◆ YOUR INSTRUCTIONS:
Reproduce the stretch of the listing from the line containing "You are a computer-use agent." through the end of the listing, substituting "screen capture" for "screenshot" and leaving all else unchanged. Omit the pictures from your answer.

....

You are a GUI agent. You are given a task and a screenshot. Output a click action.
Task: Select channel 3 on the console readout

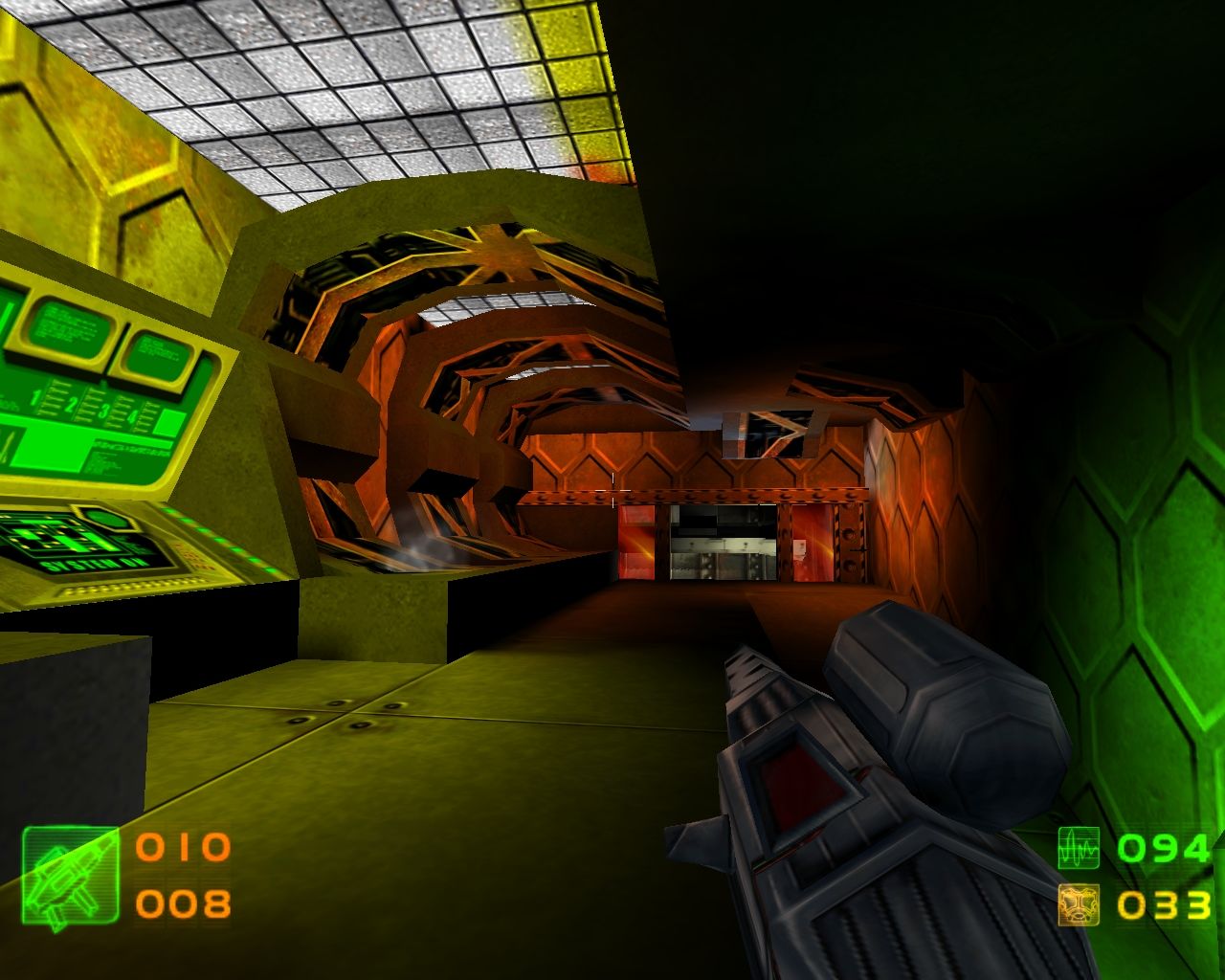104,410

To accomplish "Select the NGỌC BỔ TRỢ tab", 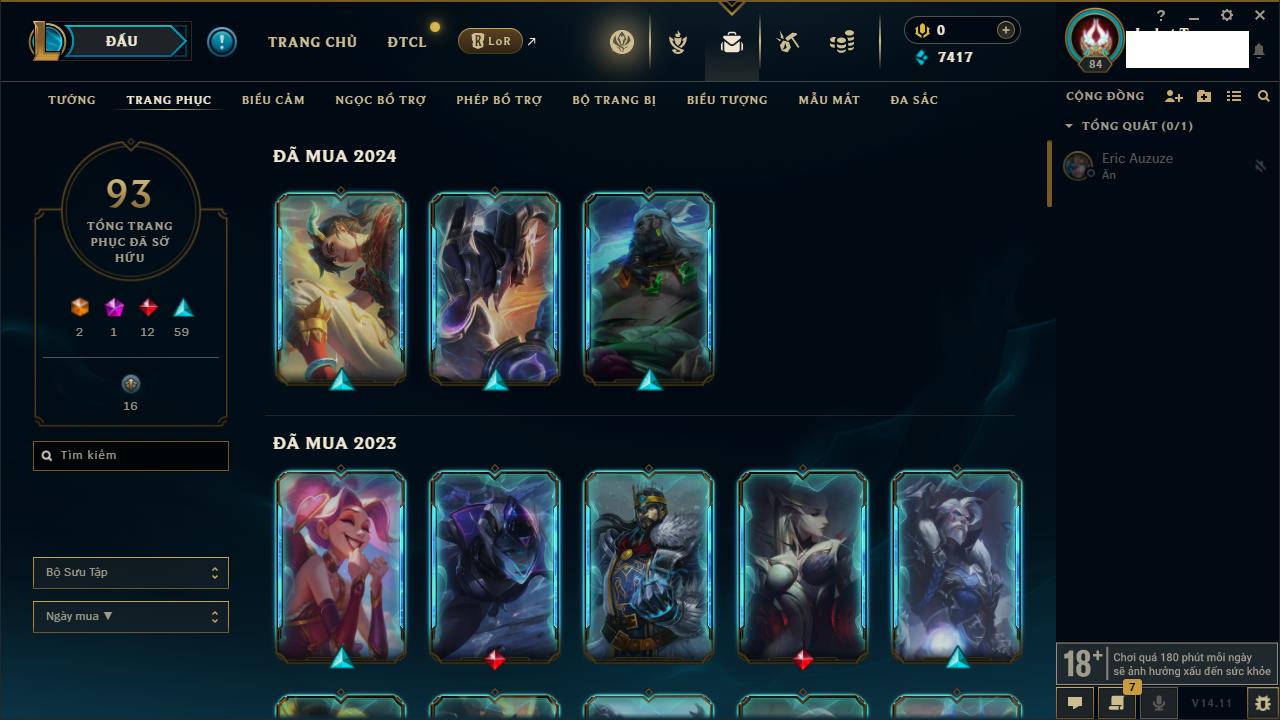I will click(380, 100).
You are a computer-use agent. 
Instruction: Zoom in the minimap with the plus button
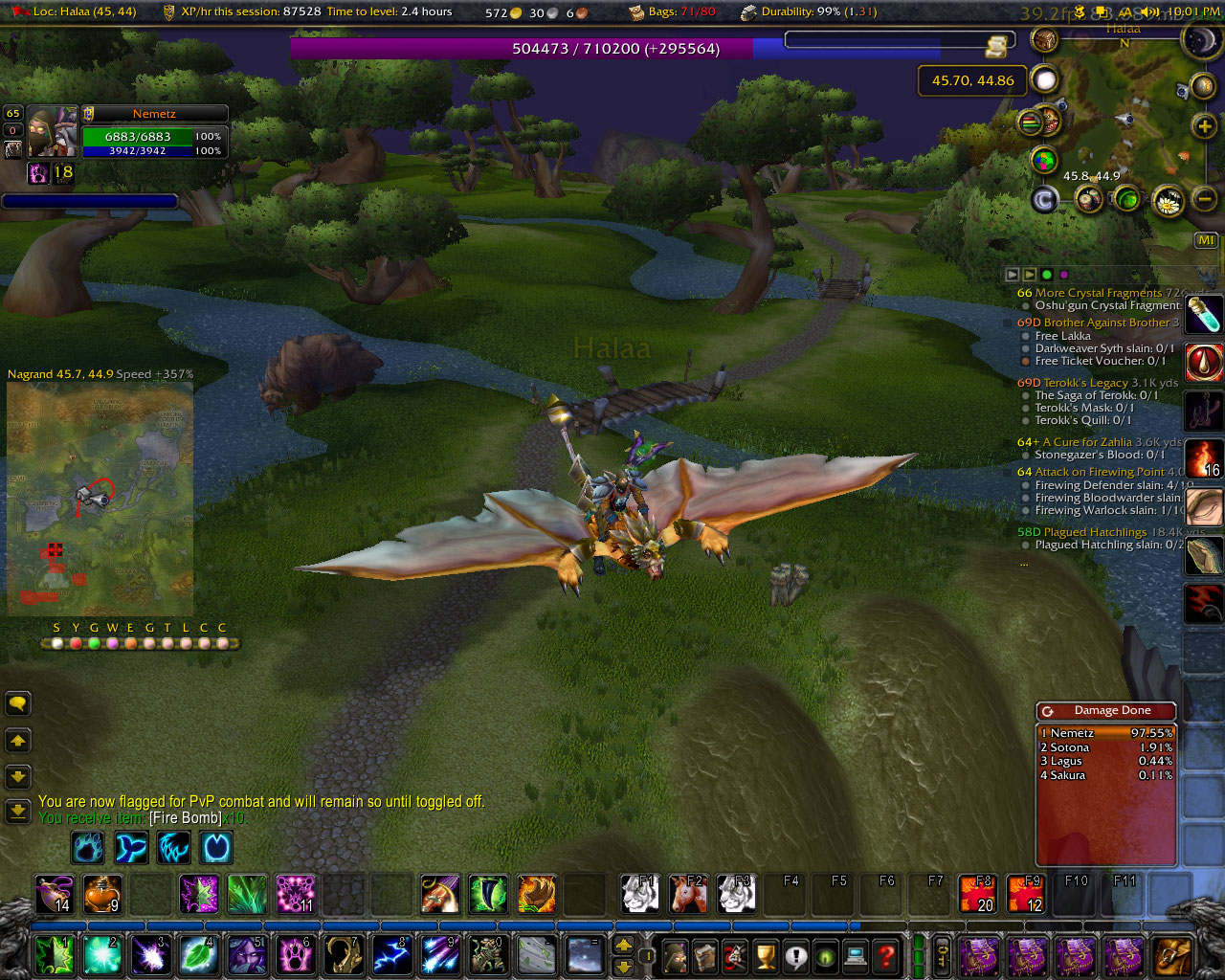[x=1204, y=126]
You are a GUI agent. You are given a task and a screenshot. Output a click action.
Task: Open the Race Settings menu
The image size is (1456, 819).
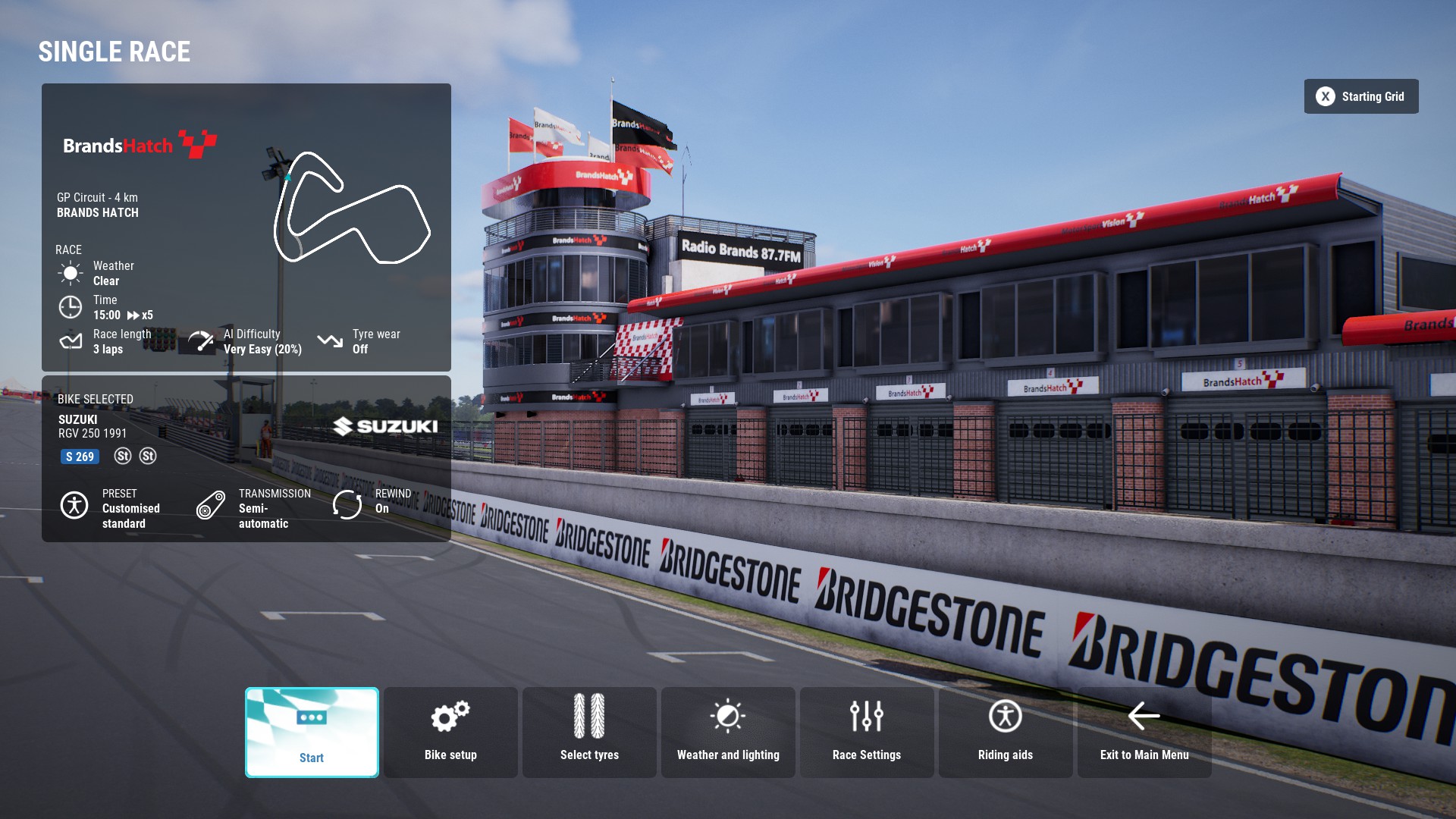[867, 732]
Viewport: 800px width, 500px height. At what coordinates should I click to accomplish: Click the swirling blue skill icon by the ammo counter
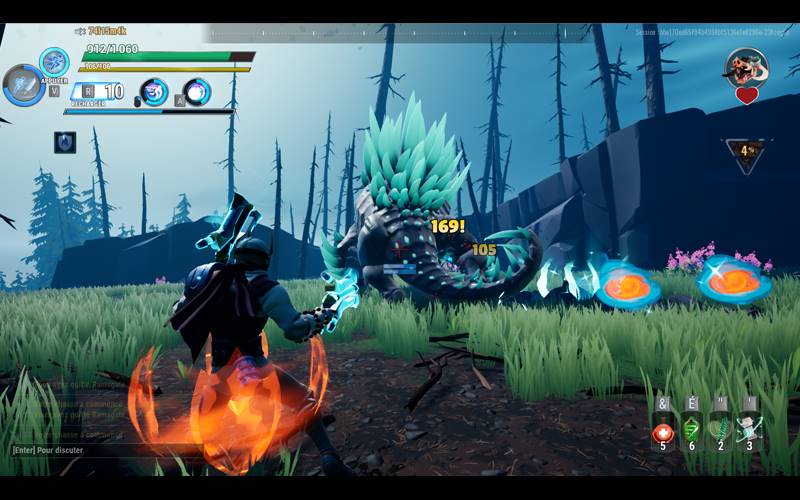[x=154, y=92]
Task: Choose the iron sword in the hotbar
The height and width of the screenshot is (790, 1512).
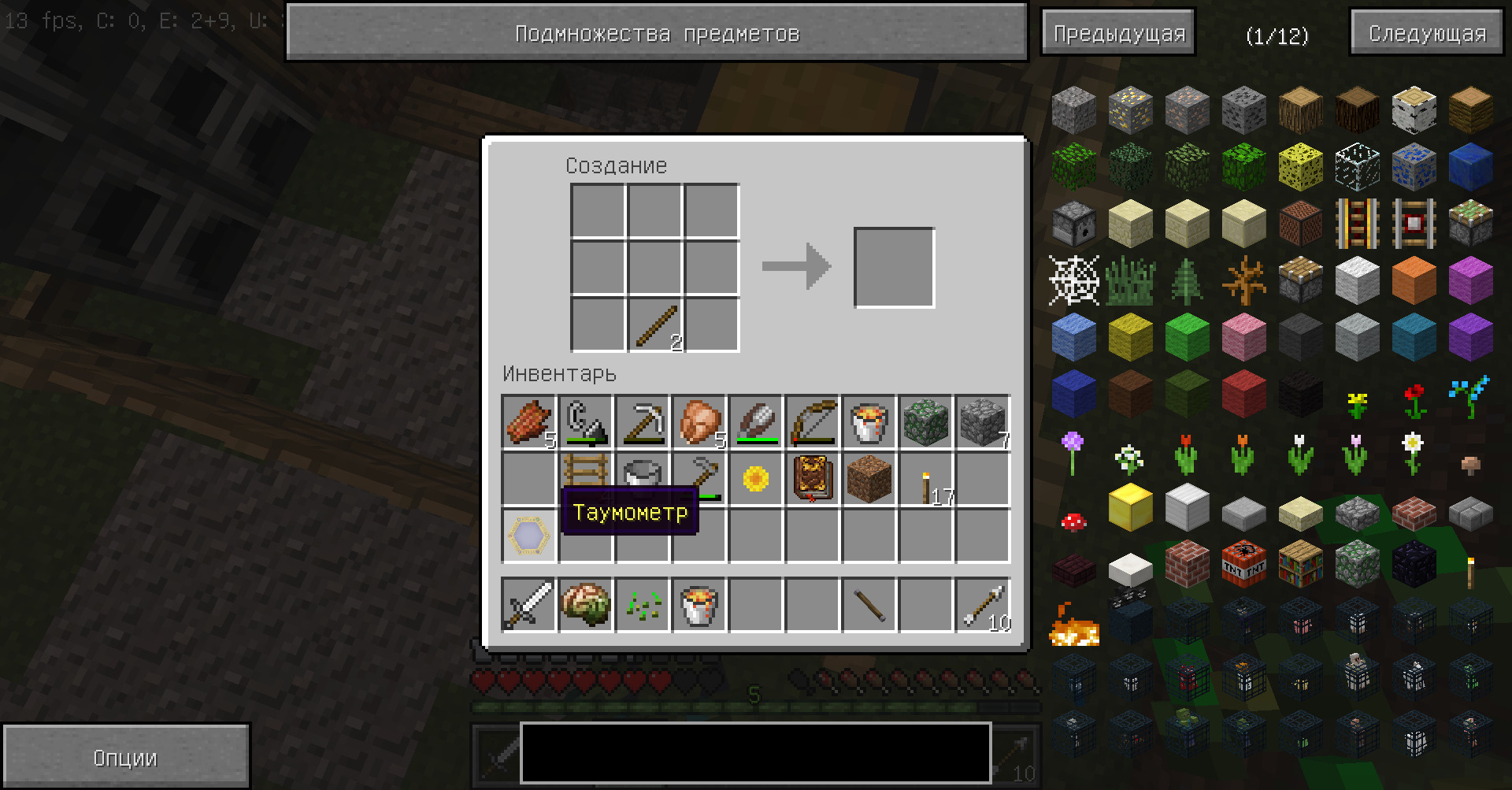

....

◆ COMPLETE RESPONSE:
You are a computer-use agent. 
Instruction: Zoom in the minimap with the plus button
[x=1204, y=126]
You are a GUI agent. You are given a task and a screen capture. Output a click action.
Task: Open the Race Settings menu
The image size is (1456, 819).
[867, 732]
Viewport: 800px width, 500px height. At what coordinates should I click to accomplish: Click the swirling blue skill icon by the ammo counter
[x=154, y=92]
Task: Choose the iron sword in the hotbar
The height and width of the screen capture is (790, 1512).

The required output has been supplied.